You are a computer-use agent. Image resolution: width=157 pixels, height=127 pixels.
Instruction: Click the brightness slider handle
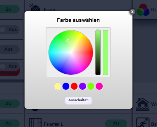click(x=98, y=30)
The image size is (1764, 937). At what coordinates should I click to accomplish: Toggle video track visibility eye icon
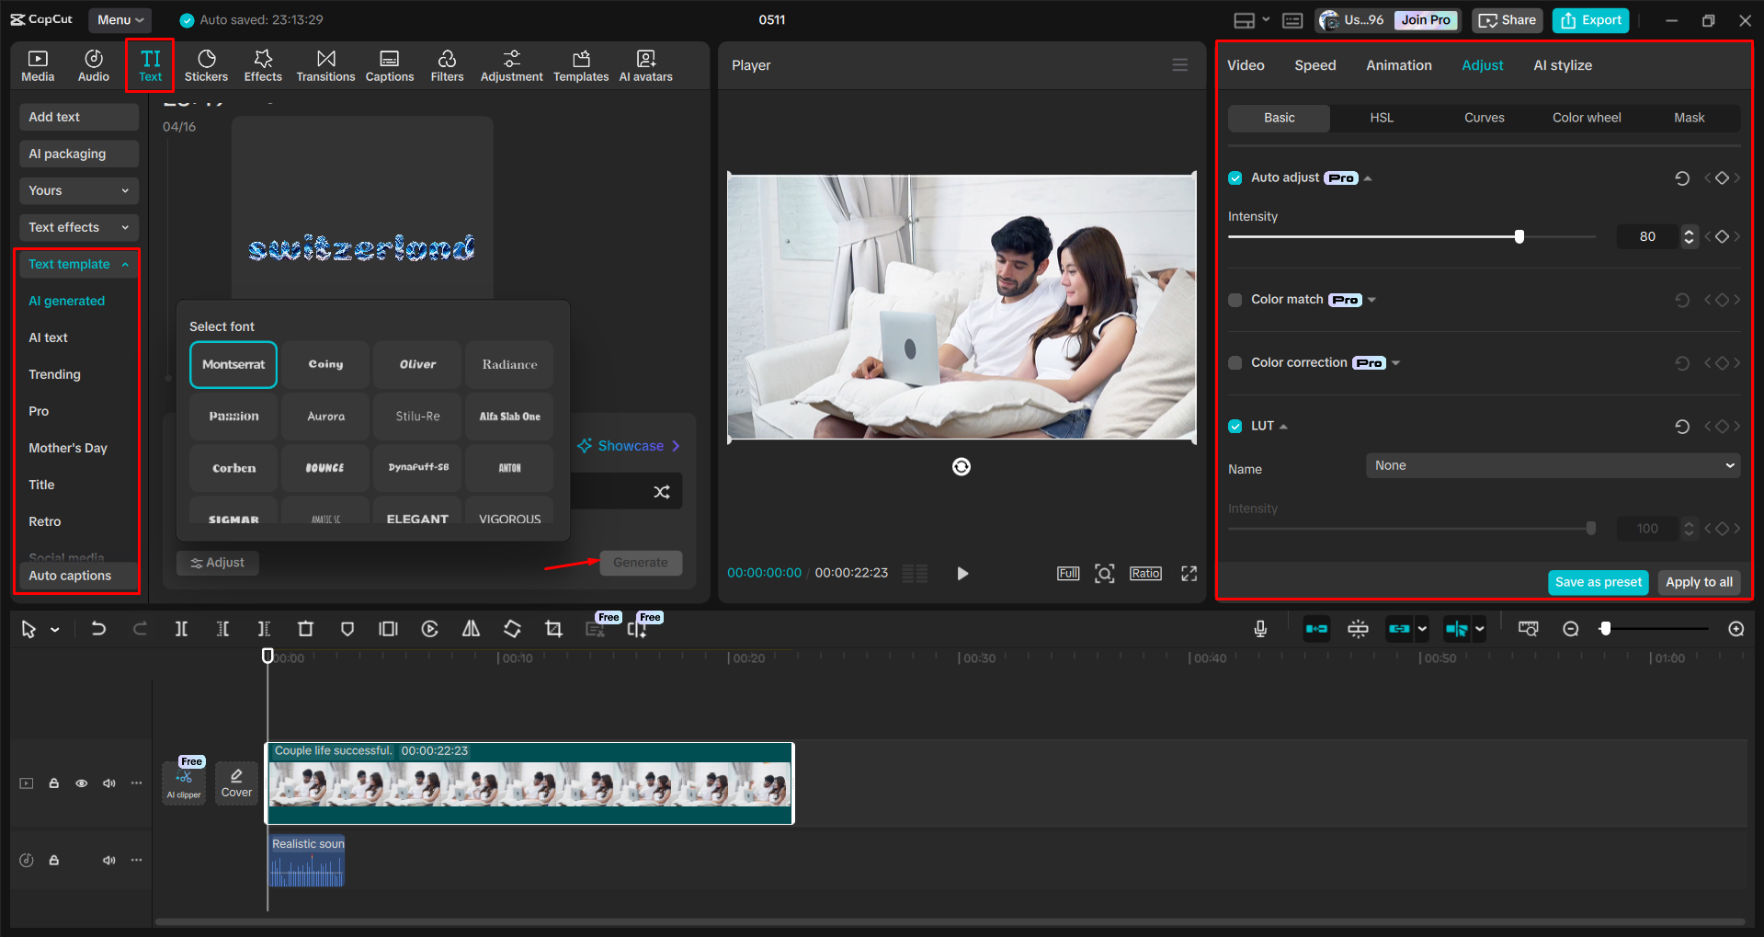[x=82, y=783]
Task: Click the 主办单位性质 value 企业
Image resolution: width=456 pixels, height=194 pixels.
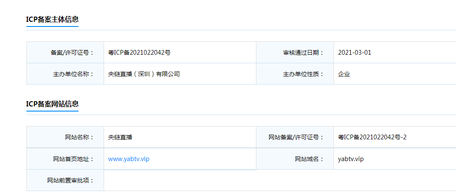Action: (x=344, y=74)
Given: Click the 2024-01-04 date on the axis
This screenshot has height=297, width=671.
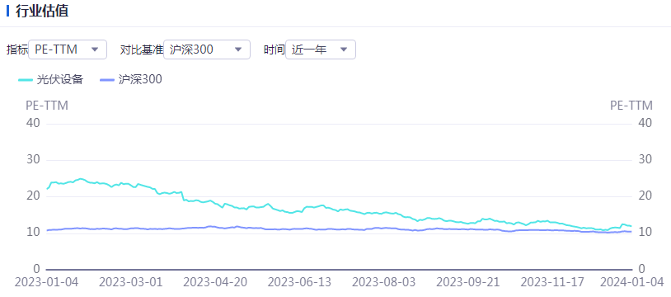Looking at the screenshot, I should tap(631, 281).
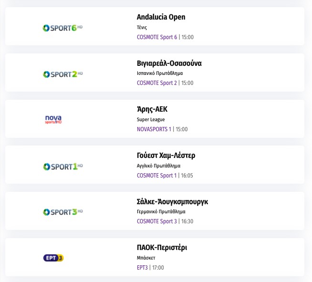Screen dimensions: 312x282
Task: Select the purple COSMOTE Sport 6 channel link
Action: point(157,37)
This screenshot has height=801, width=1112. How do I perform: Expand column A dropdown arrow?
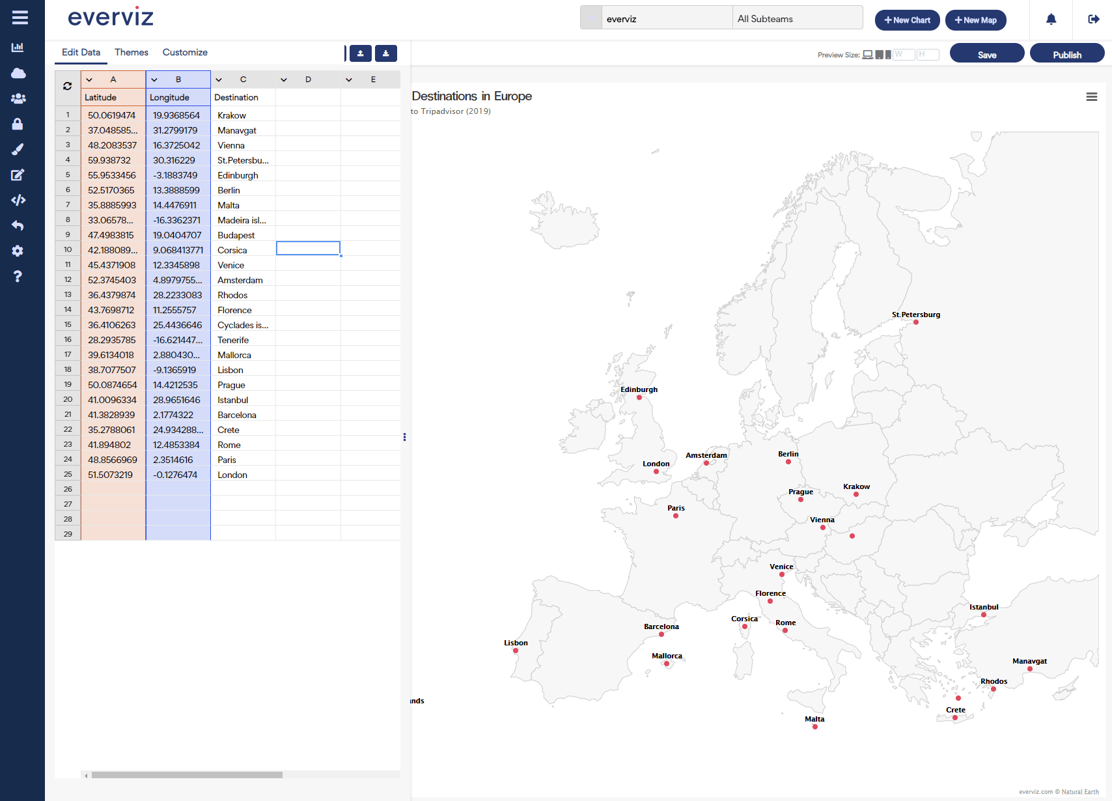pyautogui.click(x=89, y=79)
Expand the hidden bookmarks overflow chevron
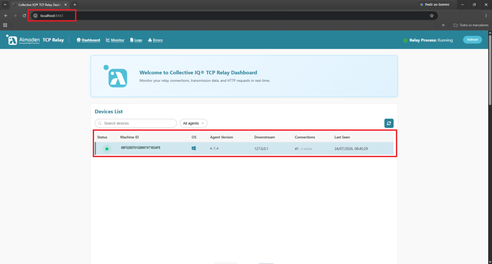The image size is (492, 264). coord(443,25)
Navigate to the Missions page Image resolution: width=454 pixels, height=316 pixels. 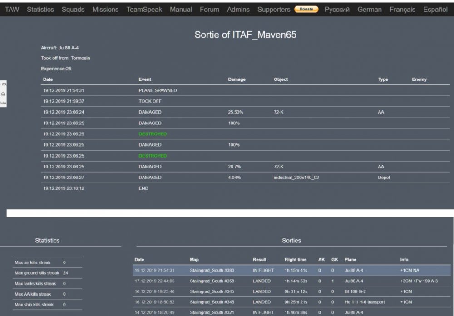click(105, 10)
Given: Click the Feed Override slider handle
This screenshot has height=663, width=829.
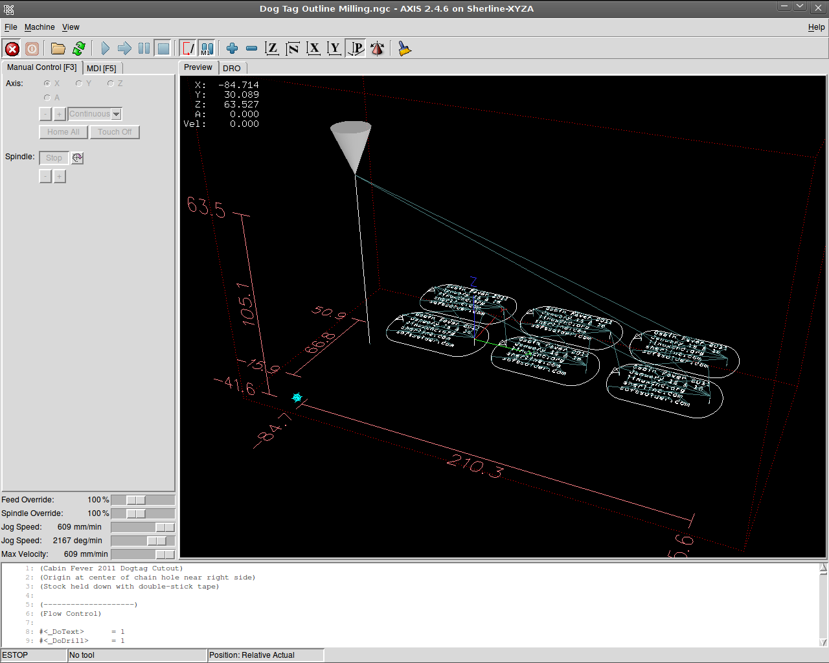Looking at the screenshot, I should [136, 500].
--------------------------------------------------
Directions
Repeat the line that contains "Given: Click the Feed Override slider handle" and each line after it, through the last line of the listing, exactly and alone; pictures stay out of the repeat.

Completed exercise
Given: Click the Feed Override slider handle
This screenshot has height=663, width=829.
Looking at the screenshot, I should [136, 500].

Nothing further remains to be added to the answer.